There are essentially four common ways to reduce over-fitting.

## 1. Reduce Features:

The most obvious option is to reduce the features. You can compute the correlation matrix of the features and reduce the features that are highly correlated with each other:

import matplotlib.pyplot as plt

plt.matshow(dataframe.corr())

plt.show()

## 2. Model Selection Algorithms:

You can select model selection algorithms. These algorithms can choose features with greater importance.

The problem with these techniques is that we might end up losing valuable information.

## 3. Feed More Data

You should aim to feed enough data to your models so that the models are trained, tested and validated thoroughly. Aim to give 60% of the data to train the model, 20% of the data to test and 20% of the data to validate the model.

## 3. Regularization:

The aim of regularization is to keep all of the features but impose a constraint on the magnitude of the coefficients.

It is preferred because you do not have to lose the features by penalising the features. When the constraints are applied to the parameters, then the model is less prone to over-fitting as it produces a smooth function.

The regularization parameters, known as penalty factors, are introduced which control the parameters and ensure that the model is not over-training itself on the training data.

These parameters are set to smaller values to eliminate overfitting. When the coefficients take large values then the regularization parameters penalise the optimisation function.

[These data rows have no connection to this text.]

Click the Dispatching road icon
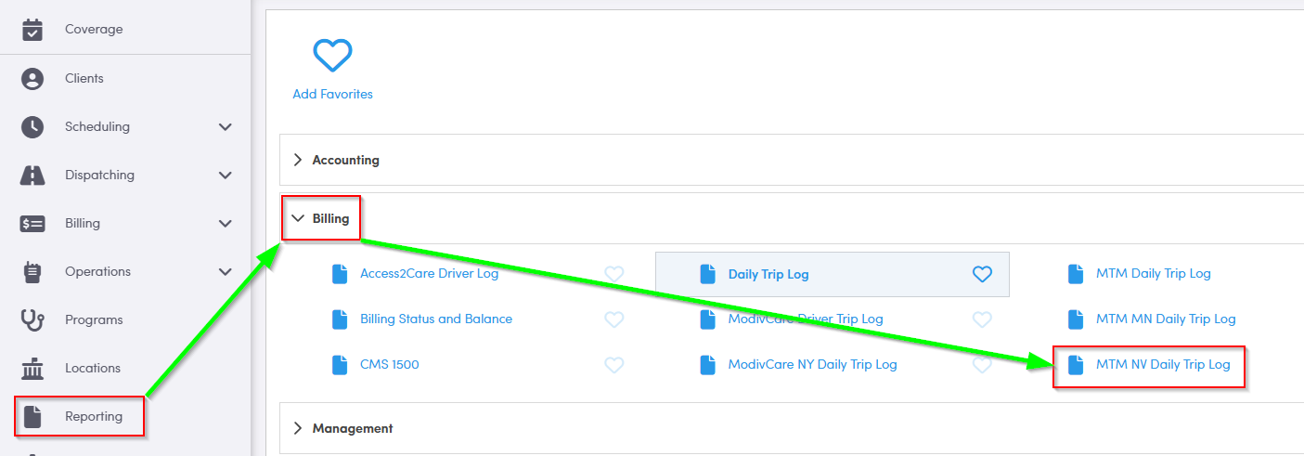[32, 176]
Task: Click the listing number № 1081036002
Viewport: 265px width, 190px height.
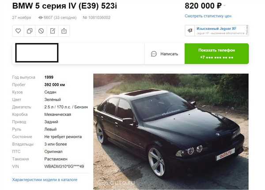Action: tap(96, 18)
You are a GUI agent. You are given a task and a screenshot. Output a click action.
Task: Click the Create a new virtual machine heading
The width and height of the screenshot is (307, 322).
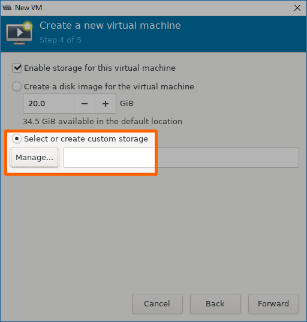110,25
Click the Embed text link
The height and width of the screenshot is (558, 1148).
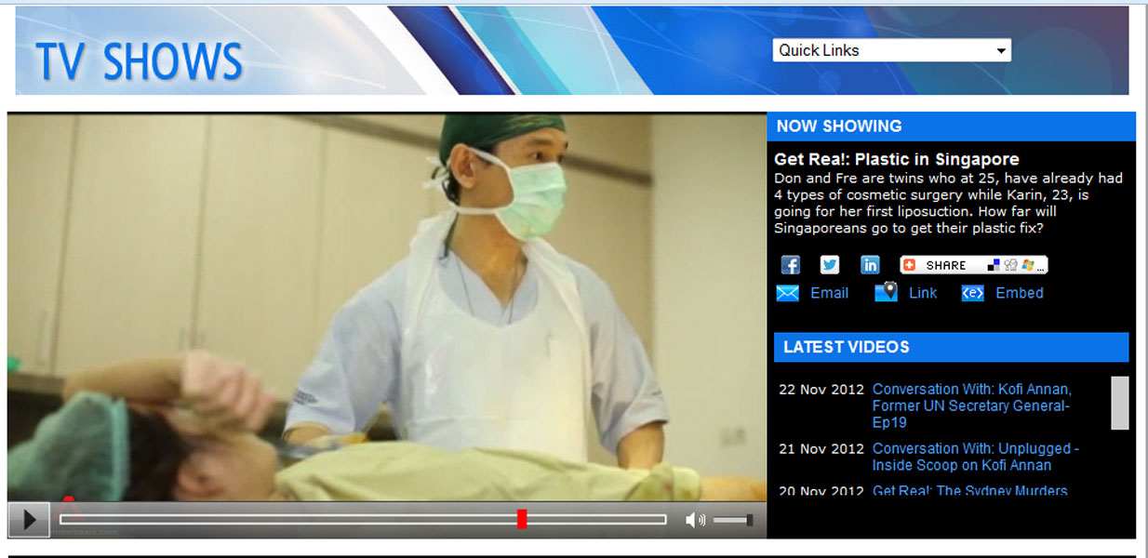(1019, 293)
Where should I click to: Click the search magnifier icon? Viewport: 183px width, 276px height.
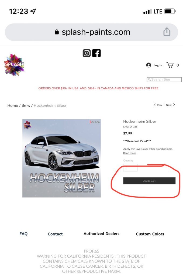pos(149,80)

There are two common regularization techniques:

**LASSO**

Lasso is a feature selection tool and it can completely eliminate non-important features. Adds a penalty which is the absolute of the magnitude of the coefficients. This ensures that the features do not end up applying high weight on the prediction of the algorithm. As a result, some of the weights will end up being to zero. This means that the data of some of the features will not be used in the algorithm.

**from** **sklearn** **import** linear_model

**model** = linear_model.Lasso(alpha=0.1)

model.fit([[0,0], [1, 1], [2, 2]], [0, 1, 2])

**2. RIDGE**

Adds a penalty which is the square of the magnitude of the coefficients. As a result, some of the weights will be very close to 0. As a result, it ends up smoothing the effect of the features.

**from** **sklearn.linear_model** **import** Ridge

**model** = Ridge(alpha=1.0)

**model** .fit(X, y)